- [Input data]
---*---
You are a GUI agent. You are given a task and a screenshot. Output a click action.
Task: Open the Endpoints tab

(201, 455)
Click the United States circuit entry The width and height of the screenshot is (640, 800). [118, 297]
---*---
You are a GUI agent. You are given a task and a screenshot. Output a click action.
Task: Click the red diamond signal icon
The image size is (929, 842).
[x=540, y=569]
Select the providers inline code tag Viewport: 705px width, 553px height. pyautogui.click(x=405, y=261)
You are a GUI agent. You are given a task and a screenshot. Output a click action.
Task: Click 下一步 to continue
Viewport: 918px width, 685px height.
---*---
- [What the exercise asks]
Copy the lines from the one containing "Select the providers" through the one containing "Viewport: 918px width, 685px height.", changing nothing.

- [Solution to this exercise]
Select the providers inline code tag Viewport: 705px width, 553px height. pyautogui.click(x=405, y=261)
You are a GUI agent. You are given a task and a screenshot. Output a click action.
Task: Click 下一步 to continue
Viewport: 918px width, 685px height.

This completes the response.